Блестяще образованный, европейски образованный писатель — сторонник ли Зингер прогресса, знания, познаваемости? Кажется, что его рассказы — не декларациями автора, а самой логикой повествования — бросают насмешливый вызов любимому лозунгу ХХ века: «Нам тайны нераскрытые раскрыть пора». «Объяснить вообще ничего нельзя», — повторяет он то и дело.
Еще одна горестная нота звучит в его сочинениях — то скрыто, то откровенно.

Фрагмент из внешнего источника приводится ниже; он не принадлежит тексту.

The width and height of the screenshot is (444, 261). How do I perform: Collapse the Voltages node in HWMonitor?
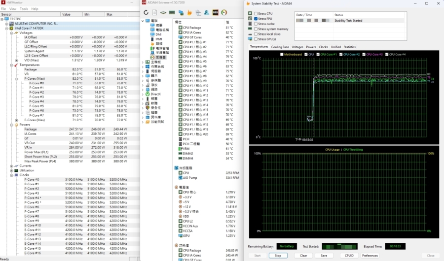[x=12, y=33]
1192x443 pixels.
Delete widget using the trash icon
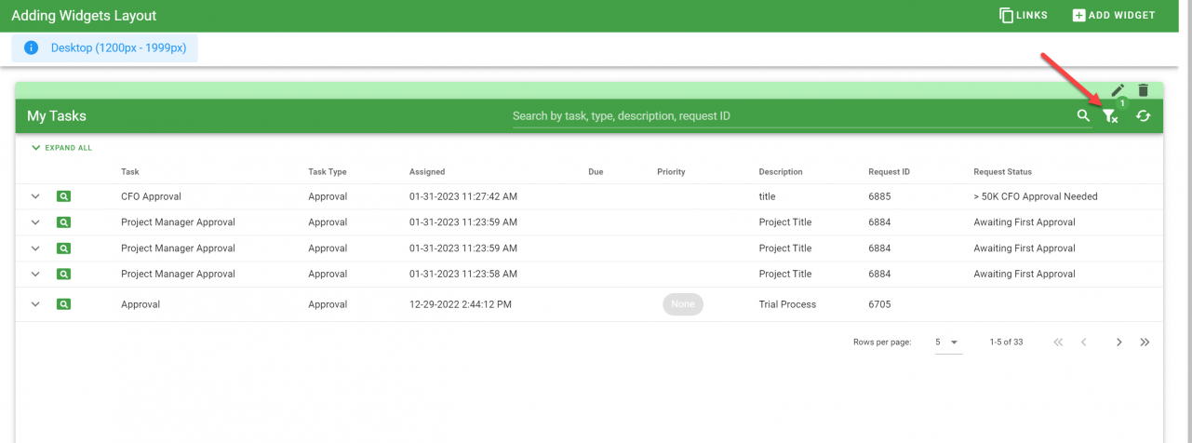coord(1144,90)
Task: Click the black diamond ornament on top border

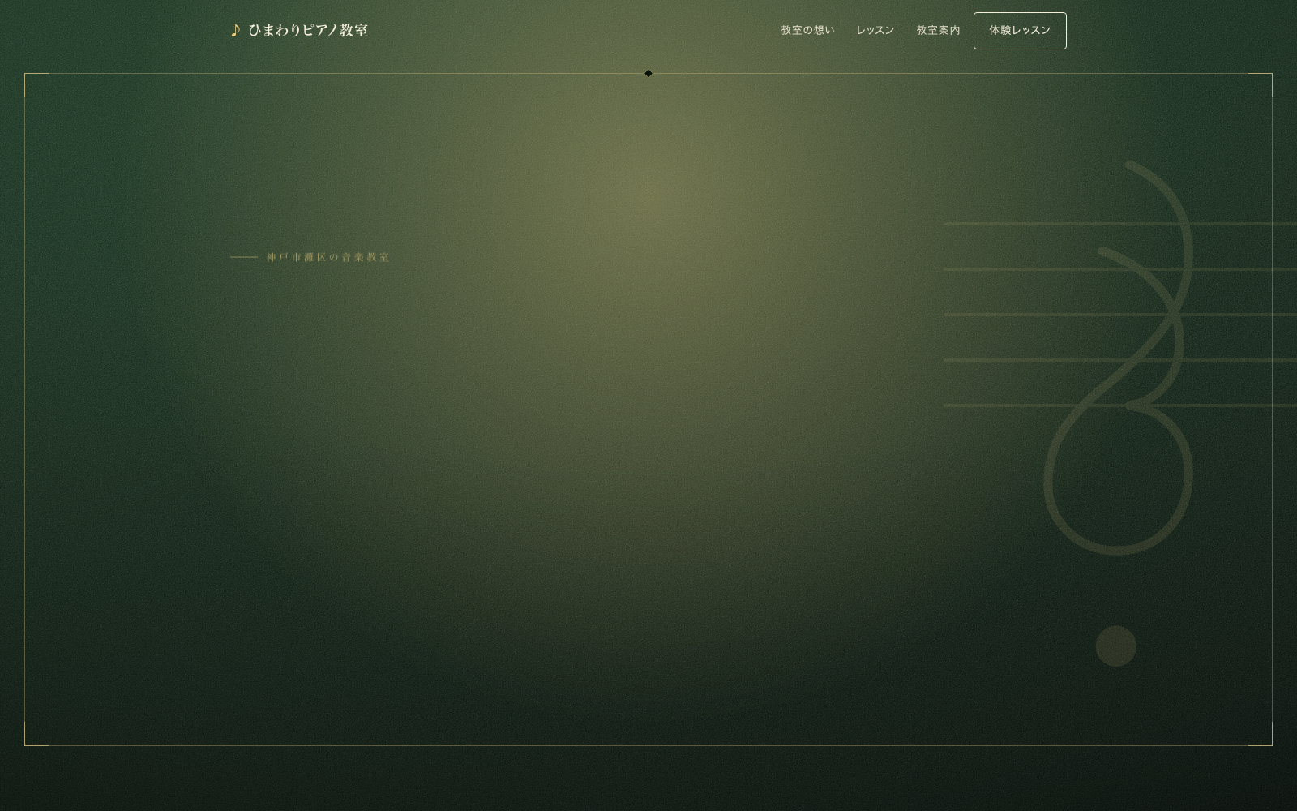Action: (x=649, y=74)
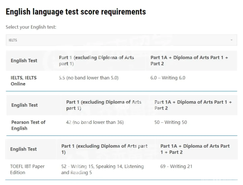Click the 'Part 1' column header in the Pearson table

click(x=103, y=105)
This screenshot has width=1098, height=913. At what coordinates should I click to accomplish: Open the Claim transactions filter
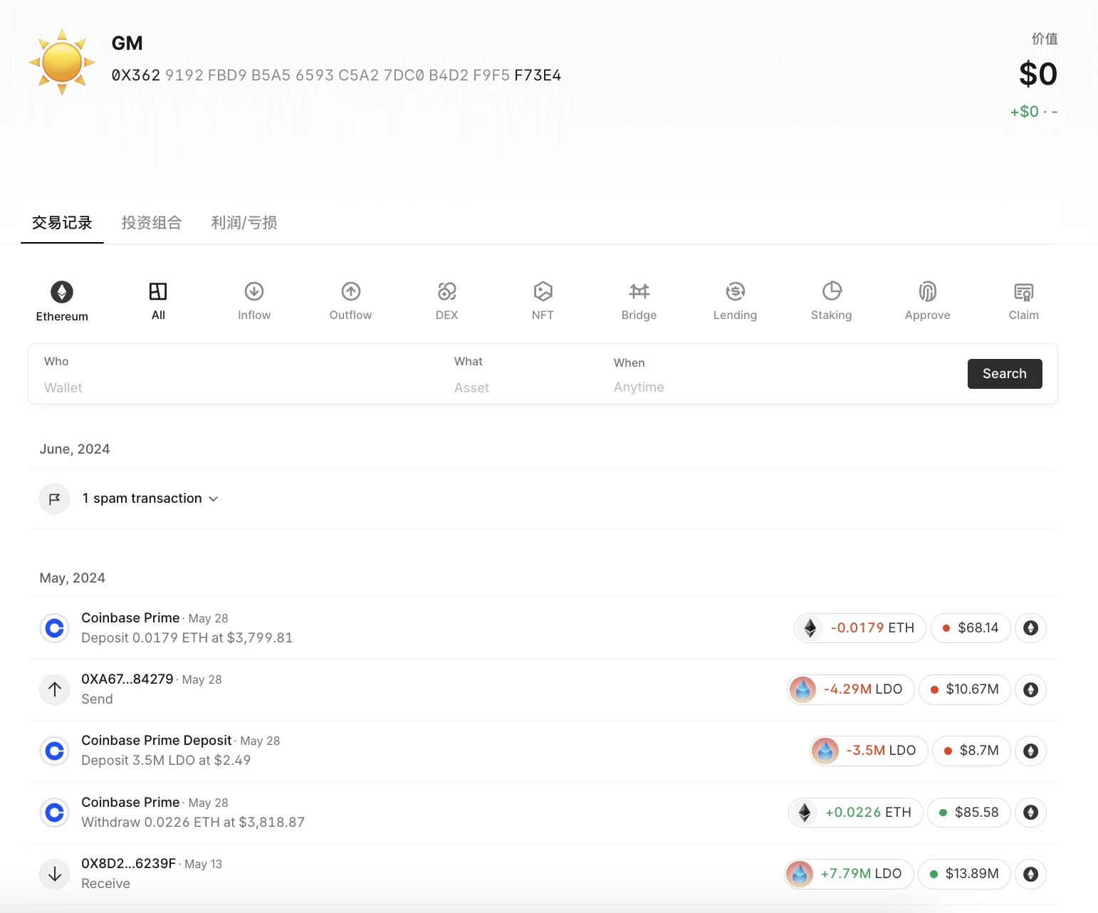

Вот рассказ «Три встречи» — тоже, кажется, в череде зингеровских историй о польской девушке, оказавшейся в Америке, которая пытается, но так и не может укорениться в новой жизни. Первая же встреча с героем — молодым писателем — стала для Ривкеле решающей и даже роковой, именно под влиянием его рассказов о Варшаве, его пылких уговоров покинуть «болото», ее родной Старый Стыков, — ради яркой и интересной жизни в столице она решается порвать с традицией и переменить свою участь. Сам герой, вспоминая об этом первом разговоре, признается: «Меня посетило странное чувство, что моими устами говорит дибук какого-то древнего „просвещенного“ пропагандиста». В их последнюю встречу, уже через много лет, в Америке, Ривкеле, которая испытала за это время много горя и разочарований, бросает своему «искусителю» горькую фразу: «Вы в ответе за все, что со мной произошло».